The first thing most credit card corporations will do is send you a letter asking you to pay whatever monthly balance you owe. After this, if you don't respond to their letter, they may send you another letter and another, hoping you respond. They may even call your house 3 times a day, and in some rare cases, hound your relatives or friends by calling them and asking about ways to contact you. By this time, if they've been unable to contact you, they've most likely reported you to the Credit Bureau and your credit score has taken a hit, so now it may be hard for you to get future loans or credit cards.
To get them to stop contacting you or anyone you know, you can send them a certified Cease and Desist letter, preferably with signature or delivery confirmation to make sure they received it. However, in many states there is what's known as a statute of limitations. This is a certain time period that credit card companies have to sue you or take legal action. For example, in some states the statute of limitations may be 5 years for written contracts and 3 years for oral contracts. So since you signed a contract with the credit card company when you applied for your card, it's considered a written contract and they have 5 years to take legal action against you (assuming you're in a state where it's 5 years. Some states are more and some are less). Now if there is any communication between you and them between that period, or if they do take some type of action, the clock starts over again and they have another 5 more years at that point. So if you send them any type of letter, including a Cease and Desist letter, that will start the clock all over again.
Now, let's say you move out of state and they can't find you or let's say you simply ignore them and rip up their bills and don't answer their calls, what happens now? Well after this, what will most likely happen is they will attempt to find you and if the amount you owe is a large amount, they may threaten legal action if you don't pay, they may offer to reduce what you owe, or the most likely scenario is they will try to sue you. If you a sum that's under $500, it's not likely that they will sue you, and they may just give up and move on to bigger fish, which is what happened with a friend of mine who moved out of state and who they couldn't find. But let's say you owe a quite considerable amount, such as $5,000. If their next step is to sue you, they will send someone with a subpoena to your home (and in rare cases, your place of business). Once you sign this subpoena, you must show up for court to either argue your case, or accept responsibility and listen while a judge will order you to pay you debt, either in monthly payments or by garnishing the wages from your job (if you live in a state that allows wage garnishment. Not all states do).

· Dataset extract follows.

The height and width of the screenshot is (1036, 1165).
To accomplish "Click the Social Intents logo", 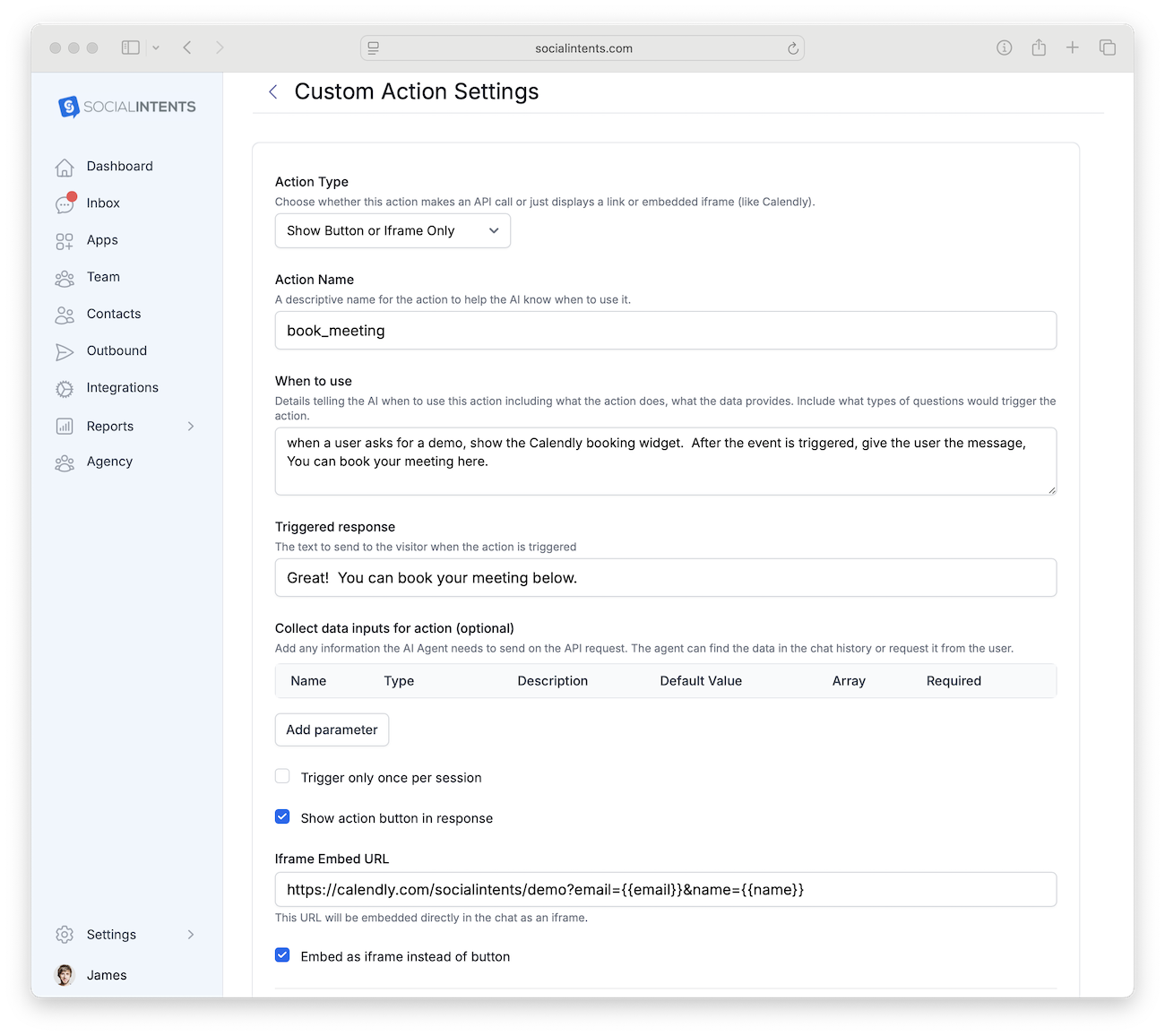I will pyautogui.click(x=126, y=107).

Also, before or during the court procedures, they will also most likely look for assets you may own and try to go after them. They may put a lien on your home or freeze your bank account, if the judge allows it, but this is only common in people who very large amounts. I've heard stories of them also being able to deduct the amount you owe from your bank account, even if you do not have any funds in there. So this way, your bank covers the charge and adds on an overdraft fee and you now owe the bank. But this is extremely rare and I've only heard it happening to a few people. Because of the fear of this happening, many people end up closing their bank accounts and learn to use check cashing stores instead. Many people file for bankruptcy to avoid all of these problems, but that in itself can cause problems for you late down the road so if you're considering it, you should really weigh your options and think about the future consequences you may face.
Even if you receive a subpoena, sometimes they will allow you to negotiate things outside of court, so you don't actually have to go to court. In this case, they may offer you a refinancing option, which allows you to pay less every month but owe more over the long run. But other times they will want you to pay the balance in full or will continue with the lawsuit.
If the credit card company doesn't sue you themselves, then they may sell your account to a collections agency, which is very common, and then this agency will attempt to do all the things the credit company would have done, such as sending bills, threatening legal action, trying to work with you by reducing your bill, or actually suing you themselves. Collections agencies are notorious for being very aggressive, and I've had one try to work with me and offered a reduction on my bill if I could pay it in full, but many were non-negotiable and out for blood. They threatened legal action, hounded me, etc. So sometimes it's better to deal with the people who gave you your credit card before they pass you off to the collections groups.
Well, I hope I helped to explain some of the things you may encounter when dealing with credit card companies. Just remember, it's not the end of the world and there are literally millions of people that have also had to face (or hide from) hostile credit companies and the various tactics they use to get people to pay up. If you're still unsure on how to proceed, you should try to talk to a reputable and established credit counseling agency, as many of them are good at negotiating things for you and guiding you through any legal scenarios you may encounter. If you owe an amount larger than $20,000, it may even be best to speak to an attorney, possibly even a bankruptcy lawyer.